Australia recorded a seasonally-adjusted trade deficit of $2.1 billion in October, as a small month-on-month rise in exports was offset by a bigger rise in imports.
The Australian Bureau of Statistics said today exports rose 0.4 per cent to $24.4 billion on the September figure, while imports were up 3 per cent at $26.5 billion.
The deficit, up 47 per cent on the September balance, was in line with expectations.
Of total imports, there was a nearly 13 per cent increase in capitals goods, to just under $6 billion. Much of this was related to investment in the mining and energy sector.
Trade Minister Craig Emerson said this increase reflected continued confidence in the Australian economy and in global demand for resources.
The national accounts this week confirmed that new business investment is now at 50-year highs.
"Capital goods are deployed to expand productive capacity and improve efficiency," Dr Emerson said.
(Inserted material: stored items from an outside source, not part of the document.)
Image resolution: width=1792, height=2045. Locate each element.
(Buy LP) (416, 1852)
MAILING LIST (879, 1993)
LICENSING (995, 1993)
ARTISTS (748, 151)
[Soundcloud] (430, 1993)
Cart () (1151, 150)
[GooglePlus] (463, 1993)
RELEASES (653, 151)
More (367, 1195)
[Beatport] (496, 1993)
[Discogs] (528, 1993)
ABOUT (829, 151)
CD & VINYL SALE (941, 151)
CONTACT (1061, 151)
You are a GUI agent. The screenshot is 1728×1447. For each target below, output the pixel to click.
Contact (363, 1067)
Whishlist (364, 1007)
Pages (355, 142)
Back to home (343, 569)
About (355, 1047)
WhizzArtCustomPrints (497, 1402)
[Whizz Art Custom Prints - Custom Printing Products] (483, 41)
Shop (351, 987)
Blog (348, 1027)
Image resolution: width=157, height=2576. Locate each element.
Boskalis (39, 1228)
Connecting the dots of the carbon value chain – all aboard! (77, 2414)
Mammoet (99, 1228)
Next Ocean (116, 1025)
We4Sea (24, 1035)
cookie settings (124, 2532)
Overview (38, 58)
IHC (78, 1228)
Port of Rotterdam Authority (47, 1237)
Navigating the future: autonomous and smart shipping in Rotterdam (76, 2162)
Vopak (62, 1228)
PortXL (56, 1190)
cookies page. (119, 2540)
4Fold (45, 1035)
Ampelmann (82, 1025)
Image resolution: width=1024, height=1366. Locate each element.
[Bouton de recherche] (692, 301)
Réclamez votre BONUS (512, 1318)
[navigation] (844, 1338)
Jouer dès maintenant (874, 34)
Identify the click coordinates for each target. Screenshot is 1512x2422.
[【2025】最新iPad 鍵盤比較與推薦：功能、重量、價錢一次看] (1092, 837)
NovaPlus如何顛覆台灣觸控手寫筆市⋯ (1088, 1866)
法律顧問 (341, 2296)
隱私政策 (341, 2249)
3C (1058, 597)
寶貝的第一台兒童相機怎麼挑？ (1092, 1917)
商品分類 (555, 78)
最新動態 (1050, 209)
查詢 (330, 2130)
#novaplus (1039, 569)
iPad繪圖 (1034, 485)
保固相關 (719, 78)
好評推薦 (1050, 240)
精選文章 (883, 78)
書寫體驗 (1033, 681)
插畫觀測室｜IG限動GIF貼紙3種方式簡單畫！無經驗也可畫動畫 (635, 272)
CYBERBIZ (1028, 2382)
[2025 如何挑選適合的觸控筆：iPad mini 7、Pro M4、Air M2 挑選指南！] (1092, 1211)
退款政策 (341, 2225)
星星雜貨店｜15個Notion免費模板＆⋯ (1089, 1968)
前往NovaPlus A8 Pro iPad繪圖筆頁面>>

"These latest figures confirm that mining and energy investment remain strong and is yet to hit its peak."
Despite continued weakness around the world, Dr Emerson noted healthy increases in goods exports to Asian trading partners such as China, India, Indonesia, Korea and Singapore.
The value of goods exports to China rose nearly 20 per cent in the month, to $6.3 billion. Exports to Indonesia were ahead more than 21 per cent at $482 million, while shipments to India grew more than 27 per cent to $1.3 billion.
In contrast, goods exports to Europe fell 9 per cent.
"Australia's engagement with Asia has helped us enjoy 21 years of recession-free growth," he said.
"Integrating Australia's economy more completely with the regional economy in this, the Asian Century, will help assure continued prosperity."